I had a small number of them in my little b. giganteus colony.  I took all the substrate for a couple of weeks, stopped misting during the 1st week the substrates were out and now they are all gone.  Not sure if this would work if you have a lot of them, though.


----------



## Mister Internet (Dec 1, 2004)

I know it's "recommended" to mist some roaches, but honestly, they can withstand nuclear fallout, I'm hardly certain they will go legs-up if they can't drink standing water.  Try no substrate and no misting, and your mite problem will go away... just use water crystals instead.


----------



## Buspirone (Dec 1, 2004)

I've gone over a month without feeding or supplying water to my orange head colony and it is just fine.


----------



## Morgan (Dec 2, 2004)

Thanks you guys very much.  I am really impressed by the knowledge on this forum.


----------



## james (Dec 7, 2004)

*Mites*

All the above info is great. Keep it clean and dry and they should be gone in no time. I have also heard that pillbugs eat the mites and people sometimes keep them with their roaches. Never had mites yet to try this, but always wondered if it was true.
James


----------



## conway (Dec 12, 2004)

remove ALL dead things, wet food like tomatoes or anything else with lots of water in it, they go mouldy extremly quick, just keep removing dead carcases and you should be fine


----------



## ghost_tomb (Dec 12, 2004)

i've not had  my colony of roachs long enough to see a dead roach but i thought that they ate their dead?


----------



## dangerprone69 (Apr 6, 2005)

I'm curious as to what I have.

There's tons of these little bugs that first appeared with my blaptica dubias. They don't seem to bother the roaches, they congregate in whatever foodsource I give the dubias. I changed their enclosure and the little bastards reappeared. 
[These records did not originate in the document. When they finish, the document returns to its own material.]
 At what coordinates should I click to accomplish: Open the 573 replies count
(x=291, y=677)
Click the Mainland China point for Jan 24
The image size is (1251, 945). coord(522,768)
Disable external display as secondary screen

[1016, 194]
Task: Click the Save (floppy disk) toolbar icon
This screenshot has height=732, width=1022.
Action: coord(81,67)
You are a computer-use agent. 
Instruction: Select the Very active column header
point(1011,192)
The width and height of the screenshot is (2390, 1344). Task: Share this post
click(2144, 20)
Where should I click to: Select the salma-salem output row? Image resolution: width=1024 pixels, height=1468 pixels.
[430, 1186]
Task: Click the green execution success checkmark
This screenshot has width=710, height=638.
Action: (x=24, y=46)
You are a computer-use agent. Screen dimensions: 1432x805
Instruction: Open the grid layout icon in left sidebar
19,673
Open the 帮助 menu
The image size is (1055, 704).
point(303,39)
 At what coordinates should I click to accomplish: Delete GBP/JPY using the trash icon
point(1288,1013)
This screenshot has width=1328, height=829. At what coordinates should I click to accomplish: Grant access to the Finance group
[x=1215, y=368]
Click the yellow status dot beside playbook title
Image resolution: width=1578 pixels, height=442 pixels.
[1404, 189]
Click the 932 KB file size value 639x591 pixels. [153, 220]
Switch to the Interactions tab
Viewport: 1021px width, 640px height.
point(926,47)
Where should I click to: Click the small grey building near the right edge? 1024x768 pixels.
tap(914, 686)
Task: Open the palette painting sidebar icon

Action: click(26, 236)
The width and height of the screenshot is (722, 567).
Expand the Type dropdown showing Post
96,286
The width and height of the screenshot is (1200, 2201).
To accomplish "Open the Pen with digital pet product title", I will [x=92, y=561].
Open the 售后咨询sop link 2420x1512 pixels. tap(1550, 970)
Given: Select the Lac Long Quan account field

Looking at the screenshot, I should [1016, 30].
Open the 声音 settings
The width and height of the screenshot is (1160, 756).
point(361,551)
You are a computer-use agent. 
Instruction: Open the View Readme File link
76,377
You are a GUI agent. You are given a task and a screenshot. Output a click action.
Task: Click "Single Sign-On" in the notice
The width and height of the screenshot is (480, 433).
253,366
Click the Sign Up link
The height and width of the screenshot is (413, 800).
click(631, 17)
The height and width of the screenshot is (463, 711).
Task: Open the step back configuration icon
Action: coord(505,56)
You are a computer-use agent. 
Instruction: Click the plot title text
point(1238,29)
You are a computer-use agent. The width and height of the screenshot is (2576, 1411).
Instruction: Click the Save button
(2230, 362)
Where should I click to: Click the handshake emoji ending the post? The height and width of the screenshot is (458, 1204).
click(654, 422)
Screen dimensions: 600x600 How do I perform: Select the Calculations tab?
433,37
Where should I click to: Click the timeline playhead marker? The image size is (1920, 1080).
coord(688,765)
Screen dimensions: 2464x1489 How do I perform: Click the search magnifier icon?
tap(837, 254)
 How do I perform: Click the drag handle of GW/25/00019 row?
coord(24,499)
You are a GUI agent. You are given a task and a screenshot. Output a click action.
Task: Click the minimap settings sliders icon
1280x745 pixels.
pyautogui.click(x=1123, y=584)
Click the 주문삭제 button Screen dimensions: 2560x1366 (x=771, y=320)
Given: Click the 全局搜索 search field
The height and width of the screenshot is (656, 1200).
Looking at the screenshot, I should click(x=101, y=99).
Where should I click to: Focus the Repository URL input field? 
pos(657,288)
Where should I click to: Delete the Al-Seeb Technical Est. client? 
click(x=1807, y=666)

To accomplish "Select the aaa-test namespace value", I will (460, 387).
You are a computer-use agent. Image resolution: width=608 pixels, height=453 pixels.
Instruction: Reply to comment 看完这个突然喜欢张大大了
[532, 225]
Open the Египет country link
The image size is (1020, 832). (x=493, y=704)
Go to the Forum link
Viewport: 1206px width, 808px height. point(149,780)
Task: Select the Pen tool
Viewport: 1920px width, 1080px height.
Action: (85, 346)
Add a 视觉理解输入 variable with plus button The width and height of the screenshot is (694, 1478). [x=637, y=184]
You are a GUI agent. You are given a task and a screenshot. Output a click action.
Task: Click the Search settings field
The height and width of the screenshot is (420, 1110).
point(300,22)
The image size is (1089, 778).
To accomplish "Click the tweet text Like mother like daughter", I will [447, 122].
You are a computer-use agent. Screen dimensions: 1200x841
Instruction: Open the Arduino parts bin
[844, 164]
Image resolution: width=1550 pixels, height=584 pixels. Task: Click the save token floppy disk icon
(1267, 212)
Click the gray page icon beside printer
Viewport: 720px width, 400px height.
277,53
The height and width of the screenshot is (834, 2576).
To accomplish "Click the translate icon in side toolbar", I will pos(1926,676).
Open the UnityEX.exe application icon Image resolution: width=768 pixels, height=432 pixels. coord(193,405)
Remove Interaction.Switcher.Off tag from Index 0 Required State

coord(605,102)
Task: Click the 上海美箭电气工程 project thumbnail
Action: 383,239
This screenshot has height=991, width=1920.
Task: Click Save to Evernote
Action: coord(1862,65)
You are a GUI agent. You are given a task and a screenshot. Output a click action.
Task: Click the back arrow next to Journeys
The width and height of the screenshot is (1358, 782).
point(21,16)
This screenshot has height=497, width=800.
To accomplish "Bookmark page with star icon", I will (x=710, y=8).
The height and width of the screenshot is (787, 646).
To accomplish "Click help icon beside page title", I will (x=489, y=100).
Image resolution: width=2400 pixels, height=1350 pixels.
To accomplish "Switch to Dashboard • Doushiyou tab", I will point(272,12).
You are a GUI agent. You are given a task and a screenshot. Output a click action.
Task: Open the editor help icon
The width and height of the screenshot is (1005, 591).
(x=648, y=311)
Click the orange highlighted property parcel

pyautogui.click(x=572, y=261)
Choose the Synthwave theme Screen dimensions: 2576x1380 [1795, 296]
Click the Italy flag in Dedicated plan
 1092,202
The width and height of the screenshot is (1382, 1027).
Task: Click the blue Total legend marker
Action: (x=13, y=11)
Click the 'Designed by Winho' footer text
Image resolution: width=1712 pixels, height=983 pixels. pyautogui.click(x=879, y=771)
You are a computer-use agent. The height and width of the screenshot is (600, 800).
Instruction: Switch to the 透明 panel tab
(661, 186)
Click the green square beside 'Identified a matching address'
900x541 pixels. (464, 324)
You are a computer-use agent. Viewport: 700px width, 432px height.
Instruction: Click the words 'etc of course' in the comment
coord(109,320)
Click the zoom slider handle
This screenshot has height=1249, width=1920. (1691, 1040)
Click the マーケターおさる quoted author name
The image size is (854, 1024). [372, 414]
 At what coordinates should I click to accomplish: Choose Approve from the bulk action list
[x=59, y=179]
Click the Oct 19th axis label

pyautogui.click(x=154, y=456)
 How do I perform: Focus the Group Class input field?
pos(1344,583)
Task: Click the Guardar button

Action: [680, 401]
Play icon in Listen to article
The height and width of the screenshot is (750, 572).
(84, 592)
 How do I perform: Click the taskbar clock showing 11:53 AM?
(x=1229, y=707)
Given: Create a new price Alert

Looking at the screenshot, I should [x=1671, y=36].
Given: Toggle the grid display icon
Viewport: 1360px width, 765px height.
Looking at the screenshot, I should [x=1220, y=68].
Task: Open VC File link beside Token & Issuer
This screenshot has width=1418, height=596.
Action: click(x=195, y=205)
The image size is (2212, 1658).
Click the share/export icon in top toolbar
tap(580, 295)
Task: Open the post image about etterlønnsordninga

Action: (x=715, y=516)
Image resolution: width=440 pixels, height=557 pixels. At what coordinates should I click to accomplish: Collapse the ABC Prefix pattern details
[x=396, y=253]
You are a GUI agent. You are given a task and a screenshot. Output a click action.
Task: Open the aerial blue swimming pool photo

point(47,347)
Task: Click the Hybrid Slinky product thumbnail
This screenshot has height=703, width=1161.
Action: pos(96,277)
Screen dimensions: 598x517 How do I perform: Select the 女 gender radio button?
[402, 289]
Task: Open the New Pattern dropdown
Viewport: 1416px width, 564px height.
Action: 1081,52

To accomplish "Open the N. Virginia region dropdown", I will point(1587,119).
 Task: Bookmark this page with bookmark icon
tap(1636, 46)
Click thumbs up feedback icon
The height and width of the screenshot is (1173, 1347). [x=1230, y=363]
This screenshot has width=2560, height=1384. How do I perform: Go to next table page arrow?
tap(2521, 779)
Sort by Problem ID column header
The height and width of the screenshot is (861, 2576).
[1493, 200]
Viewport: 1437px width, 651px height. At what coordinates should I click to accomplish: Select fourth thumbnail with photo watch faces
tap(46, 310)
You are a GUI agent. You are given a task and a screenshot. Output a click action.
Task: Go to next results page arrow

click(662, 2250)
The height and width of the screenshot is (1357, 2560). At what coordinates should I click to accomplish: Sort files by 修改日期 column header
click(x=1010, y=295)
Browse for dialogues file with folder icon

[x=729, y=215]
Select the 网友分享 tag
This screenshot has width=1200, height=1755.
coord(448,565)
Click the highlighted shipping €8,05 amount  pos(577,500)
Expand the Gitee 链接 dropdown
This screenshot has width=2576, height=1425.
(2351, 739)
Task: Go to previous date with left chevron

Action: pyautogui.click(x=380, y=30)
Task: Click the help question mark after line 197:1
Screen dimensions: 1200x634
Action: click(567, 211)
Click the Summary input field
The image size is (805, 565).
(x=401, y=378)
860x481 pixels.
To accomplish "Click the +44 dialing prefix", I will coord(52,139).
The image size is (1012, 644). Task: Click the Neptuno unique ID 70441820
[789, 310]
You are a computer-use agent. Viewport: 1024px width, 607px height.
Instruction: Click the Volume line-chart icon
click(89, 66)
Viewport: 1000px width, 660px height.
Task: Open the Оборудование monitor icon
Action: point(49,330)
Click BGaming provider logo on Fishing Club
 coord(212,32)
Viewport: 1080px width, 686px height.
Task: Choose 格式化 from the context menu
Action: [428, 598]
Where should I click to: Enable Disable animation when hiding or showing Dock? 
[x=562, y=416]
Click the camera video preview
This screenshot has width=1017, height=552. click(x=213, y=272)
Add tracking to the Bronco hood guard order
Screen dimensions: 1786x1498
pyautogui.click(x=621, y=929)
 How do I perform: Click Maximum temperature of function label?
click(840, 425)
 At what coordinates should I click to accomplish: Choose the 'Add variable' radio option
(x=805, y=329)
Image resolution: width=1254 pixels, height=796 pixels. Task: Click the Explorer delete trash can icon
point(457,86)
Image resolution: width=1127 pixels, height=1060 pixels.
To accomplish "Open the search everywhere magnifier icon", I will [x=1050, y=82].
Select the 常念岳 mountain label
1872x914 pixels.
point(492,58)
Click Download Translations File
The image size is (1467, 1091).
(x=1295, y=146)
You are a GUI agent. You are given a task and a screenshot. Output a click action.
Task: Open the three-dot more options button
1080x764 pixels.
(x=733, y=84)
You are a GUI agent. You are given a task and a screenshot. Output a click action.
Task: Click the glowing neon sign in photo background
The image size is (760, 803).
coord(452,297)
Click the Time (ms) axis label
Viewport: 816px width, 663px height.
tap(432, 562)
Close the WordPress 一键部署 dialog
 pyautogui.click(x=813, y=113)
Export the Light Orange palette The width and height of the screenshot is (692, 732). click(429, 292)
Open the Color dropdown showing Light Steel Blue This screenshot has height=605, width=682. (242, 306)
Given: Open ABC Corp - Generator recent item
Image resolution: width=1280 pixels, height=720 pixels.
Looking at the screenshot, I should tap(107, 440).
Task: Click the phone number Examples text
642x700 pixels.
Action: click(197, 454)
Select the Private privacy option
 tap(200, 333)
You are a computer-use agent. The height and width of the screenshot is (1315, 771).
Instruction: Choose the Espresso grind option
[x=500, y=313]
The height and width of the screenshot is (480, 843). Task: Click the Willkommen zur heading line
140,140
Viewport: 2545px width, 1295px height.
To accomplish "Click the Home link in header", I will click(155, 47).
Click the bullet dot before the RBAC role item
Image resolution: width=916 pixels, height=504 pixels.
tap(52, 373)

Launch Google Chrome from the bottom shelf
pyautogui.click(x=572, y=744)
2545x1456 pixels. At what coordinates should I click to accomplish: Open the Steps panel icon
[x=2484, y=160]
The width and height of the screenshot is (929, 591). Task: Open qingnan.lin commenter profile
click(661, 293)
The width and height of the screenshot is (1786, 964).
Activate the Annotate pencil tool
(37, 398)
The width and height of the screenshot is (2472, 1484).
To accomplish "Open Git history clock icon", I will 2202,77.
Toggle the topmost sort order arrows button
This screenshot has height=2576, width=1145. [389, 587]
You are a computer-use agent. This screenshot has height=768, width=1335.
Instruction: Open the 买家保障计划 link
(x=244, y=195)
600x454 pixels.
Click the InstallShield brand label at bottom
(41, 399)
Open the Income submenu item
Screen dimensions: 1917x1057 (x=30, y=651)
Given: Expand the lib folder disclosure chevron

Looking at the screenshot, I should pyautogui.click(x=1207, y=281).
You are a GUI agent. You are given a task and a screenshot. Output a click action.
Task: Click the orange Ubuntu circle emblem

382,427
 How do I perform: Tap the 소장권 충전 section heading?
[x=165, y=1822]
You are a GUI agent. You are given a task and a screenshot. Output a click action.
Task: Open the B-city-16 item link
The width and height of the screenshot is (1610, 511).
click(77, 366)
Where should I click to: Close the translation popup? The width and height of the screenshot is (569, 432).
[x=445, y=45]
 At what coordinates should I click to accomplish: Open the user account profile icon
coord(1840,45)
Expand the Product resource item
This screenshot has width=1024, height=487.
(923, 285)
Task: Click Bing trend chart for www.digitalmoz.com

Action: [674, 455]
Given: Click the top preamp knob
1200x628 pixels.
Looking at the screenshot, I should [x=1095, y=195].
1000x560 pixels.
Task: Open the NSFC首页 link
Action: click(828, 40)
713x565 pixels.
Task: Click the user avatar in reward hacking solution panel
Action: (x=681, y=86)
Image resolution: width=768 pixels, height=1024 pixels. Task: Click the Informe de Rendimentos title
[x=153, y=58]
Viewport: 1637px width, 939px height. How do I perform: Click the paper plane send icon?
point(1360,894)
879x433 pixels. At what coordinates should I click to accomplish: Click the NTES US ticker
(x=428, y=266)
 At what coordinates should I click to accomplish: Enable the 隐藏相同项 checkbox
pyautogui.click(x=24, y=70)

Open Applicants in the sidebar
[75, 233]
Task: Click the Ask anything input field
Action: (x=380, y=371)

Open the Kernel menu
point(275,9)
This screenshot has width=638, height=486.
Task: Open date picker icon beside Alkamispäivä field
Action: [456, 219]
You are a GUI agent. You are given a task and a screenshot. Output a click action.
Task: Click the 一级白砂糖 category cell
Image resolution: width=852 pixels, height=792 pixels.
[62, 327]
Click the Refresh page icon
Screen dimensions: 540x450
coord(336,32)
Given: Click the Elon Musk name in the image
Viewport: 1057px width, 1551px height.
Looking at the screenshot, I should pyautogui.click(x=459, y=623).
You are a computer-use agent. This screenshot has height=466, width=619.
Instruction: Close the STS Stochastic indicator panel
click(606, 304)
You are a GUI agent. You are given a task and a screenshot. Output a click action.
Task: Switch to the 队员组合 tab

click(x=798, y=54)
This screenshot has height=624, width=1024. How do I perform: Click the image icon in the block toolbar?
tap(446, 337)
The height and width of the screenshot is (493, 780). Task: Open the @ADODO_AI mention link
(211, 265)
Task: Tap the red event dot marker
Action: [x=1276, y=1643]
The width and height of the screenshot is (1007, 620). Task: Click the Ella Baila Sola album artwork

At first I thought they could have been early stage dubia nymphs, because I found a dropped ootheca. I'm pretty sure they're mites, and now I'm afraid of them getting into my T enclosures. I honestly could care less about the roaches, since the only reason I have them is as a food source for my T's. I wish I could post some pics of these things to get a better ID.


----------



## Scythemantis (Apr 6, 2005)

They sound like the little white mites that breed in moist soil. As far as I know they can't hurt any other animal, but they do breed like crazy.


----------



## Brian F. (Apr 6, 2005)

I can vouch for Mister Internet's post above.  I had mites in my Discoid colony (Rubbermaid container with a large hole cut in the lid).  I just took the lid off and stopped misting them altogether.  They dried out in about a week or so and I haven't had any problems since.  I haven't misted them ever since either!


----------



## Scythemantis (Apr 6, 2005)

My lobsters go months and months with no water in any form. When I do put water in there or mist them a little they only seem casually interested in it, like they get enough from the air.


----------



## dangerprone69 (Apr 7, 2005)

Thanks guys!! Good to know that they're relatively harmless. The last thing I'd want is to lose any of my T's because of these mites.


----------